Existing geospatial tools like QGIS and ESRI can answer these questions, but they’re not approachable for the average user. New cloud-based tools like Carto and Unfolded thrive at displaying large amounts of data in a predefined way (typically a map or analysis created by someone with a geo background). Since the data being displayed is largely pre-defined (because there is typically not a semantic layer to map geospatial databases to dynamic user input), there is a limited amount of dynamic analysis that end users can do themselves, without involving someone more technical.
Honeycomb: an in-browser tool for powerful spatial analysis.
Intuitive and approachable
Honeycomb is completely browser-based. This means that there is nothing to install and it can run on any modern web browser. The interface is completely point-and-click, with analysis happening in real-time. Behind the scenes, there is powerful geospatial analysis happening (areal interpolation, metric aggregations over regions, buffering), but this is abstracted behind a simple UI.
Interactive, question-driven analysis
Honeycomb uses the H3 Hexagonal Index System to harmonize data from many sources (flat files, US Census, Eurostat to come). Once data is brought into the tool, it is converted (right now using areal weighted interpolation) to values at different H3 indexes. This means that disparate data sources (internal company data, public US Census/ Eurostat demographic data, and 3rd party datasets) can be directly joined and used side-by-side.

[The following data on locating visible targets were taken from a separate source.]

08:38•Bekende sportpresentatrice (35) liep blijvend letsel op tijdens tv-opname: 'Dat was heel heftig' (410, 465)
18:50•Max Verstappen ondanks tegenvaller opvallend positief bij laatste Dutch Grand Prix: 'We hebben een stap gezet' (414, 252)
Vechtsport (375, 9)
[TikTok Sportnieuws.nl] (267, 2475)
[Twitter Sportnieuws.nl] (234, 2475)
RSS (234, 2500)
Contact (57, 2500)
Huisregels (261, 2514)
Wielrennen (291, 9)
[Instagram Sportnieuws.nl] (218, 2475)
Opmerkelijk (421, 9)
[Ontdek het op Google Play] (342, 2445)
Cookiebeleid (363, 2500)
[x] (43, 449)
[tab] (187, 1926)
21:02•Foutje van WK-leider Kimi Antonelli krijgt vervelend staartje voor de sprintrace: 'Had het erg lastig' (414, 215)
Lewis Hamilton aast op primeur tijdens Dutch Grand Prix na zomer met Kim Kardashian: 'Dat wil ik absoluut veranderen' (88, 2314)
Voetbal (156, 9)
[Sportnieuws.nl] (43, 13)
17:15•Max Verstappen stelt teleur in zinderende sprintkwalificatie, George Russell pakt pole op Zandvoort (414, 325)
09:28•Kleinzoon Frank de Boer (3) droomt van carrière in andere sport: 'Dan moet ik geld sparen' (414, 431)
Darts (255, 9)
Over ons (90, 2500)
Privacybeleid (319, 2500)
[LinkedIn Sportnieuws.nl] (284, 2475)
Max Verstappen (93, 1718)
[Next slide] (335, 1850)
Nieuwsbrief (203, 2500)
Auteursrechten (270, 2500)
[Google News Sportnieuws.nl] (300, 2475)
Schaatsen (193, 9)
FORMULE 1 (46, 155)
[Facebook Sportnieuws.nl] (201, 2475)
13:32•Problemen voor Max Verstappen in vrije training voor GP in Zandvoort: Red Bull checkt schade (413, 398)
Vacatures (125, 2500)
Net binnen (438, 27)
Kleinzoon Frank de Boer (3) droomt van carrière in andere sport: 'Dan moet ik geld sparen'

Taking this one step further, Honeycomb supports ‘derived layers’, which are new data layers which are based on the values of other layers. For example, a dynamic layer named ‘Coffee Shops Per Capita’ could be easily built by dividing the number of coffee shops in each H3 hexagon (from OpenStreetMap) with the total population in the same H3 hexagon (from US Census data).
Data doesn’t leave your machine
Honeycomb uses a modern OLAP (online analytical processing) database called DuckDB running in the browser to deliver fast results without using expensive cloud resources. OLAP databases are designed to quickly compute the results to queries which require aggregations on many rows of data, compared to OLTP (online transactional processing) databases, which are designed to handle many atomic transactions (inserting new rows, querying single rows). Because H3 indexes can be represented as integers, databases can perform aggregations on this data extremely efficiently.
Processing data on the client-side also has significant security benefits. Because data is not sent over the internet, an entire class of security threats (misconfigured authentication, broken encryption) is not relevant. This is especially important because location data can often be considered personally identifiable.